On his March 9th,1954, “See it Now” program, Murrow, who was already famous for his radio broadcasting from London describing the Nazi blitz, brought to the American public the  ruthlessness and lies that for several years made Sen. Joe McCarthy one of the most feared politicians in Washington. It was Murrow’s expose of McCarthy’s tactics on national TV that was the beginning of the end for the senator.

On CBS, Walter Cronkite changed the way many Americans thought about the Vietnam War, when, after retuning from a trip to the war zone, he told what he witnessed during a one-hour special, “Report from Vietnam: Who, What, When, Where, Why?” that aired on February 27, 1968. (Revisionist historians now claim that Cronkite, who for years was hawkish regarding Viet Name, advised the American army to admit defeat. He did not. He told his viewers that the stalemate could only be broken through negotiations.) After the telecast aired, President Johnson supposedly said, “If I’ve lost Cronkite, I’ve lost Middle America” and a few weeks later he said he would not run for a second term as president.

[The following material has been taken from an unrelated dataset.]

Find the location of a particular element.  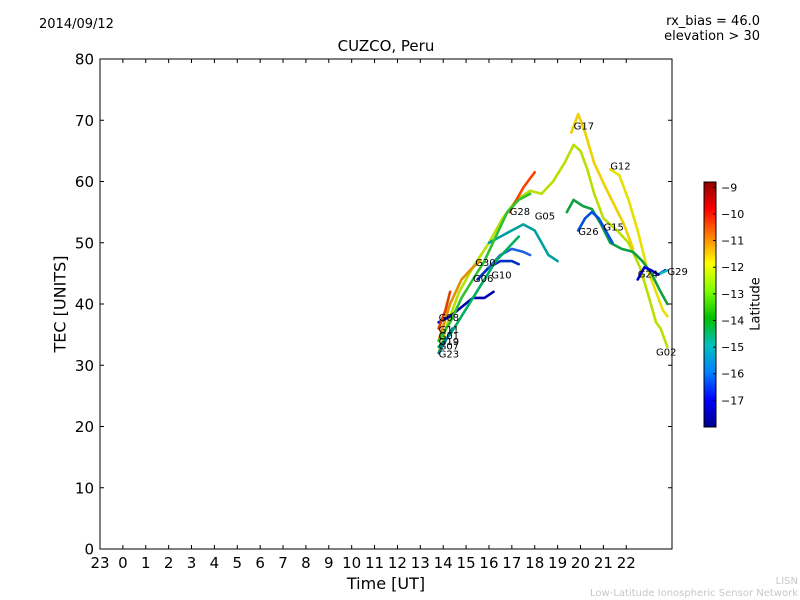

Morley Safer, another CBS TV newsman, is credited with changing the way war is covered on TV, when in 1965 during his reporting from Vietnam he reported about U.S. marines torching Cam Ne, a village occupied by old men and women and young women with babies during a search and destroy mission. Most TV viewers know Safer for his long tenure on the “60 Minutes” news magazine program, unaware of his ground-breaking Vietnam War coverage.

Of course, there have been many other moments that TV journalists served the pubic by bringing the truth that governments and businesses wanted to keep secret. But none, in my opinion, changed American history as much as Murrow. Cronkite and Safer did.

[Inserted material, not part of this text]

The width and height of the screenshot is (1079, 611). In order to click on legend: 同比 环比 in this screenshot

Great television news reporting lived until the networks curbed the independence of the news division and thought of them as profit centers. (For a fictionalized, but largely accurate, version of how TV news divisions became subservient to the entertainment executives see Paddy Chayefsky’s famous movie, “Network,” which was redirected into a London and Broadway play .During an interview in the November 25 New York Times, Bryan Cranston, star of the London and 2018 Broadway productions, said, “If you’re not skeptical, you’re naïve. If you believe everything that you see on CNN or Fox or MSNBC, you are gullible. You can’t just go to one source. Because now the news is a news-entertainment program.”) And how right he is.

The death of reliable TV news began when CNN went live on June 1, 1980. In 1996, MSNBC (on July 15), and Fox News (on October 7) hammered the final nails into the legitimate TV news coffin. It wasn’t too long after that the network news shows, while still having much larger audiences than their illegitimate cable off-spring, lost their clout to the cables and their 24/7 flawed newscasts, featuring talk show hosts, who express opinions regardless of facts, pundits, who disguise personal opinions as true analysis of situations, reporters who repeat whatever politicians tell them verbatim, as if it was “Breaking News” without knowing details of a situation, or even if the comments are fictional,, and producers who rely on the morning newspapers – mostly the New York Times, Wall Street Journal and Washington Post – for story lines. (An example of cable talent not knowing details about what they’re reporting occurred during the Florida recount of the 2018 election. A CNN anchor said, “What a mess.” It took a person who actually is a political expert and knows the election law to correct the host by saying, “That’s the law in Florida.”) In my opinion, the mess is when cable political personalities don’t know what they are talking about.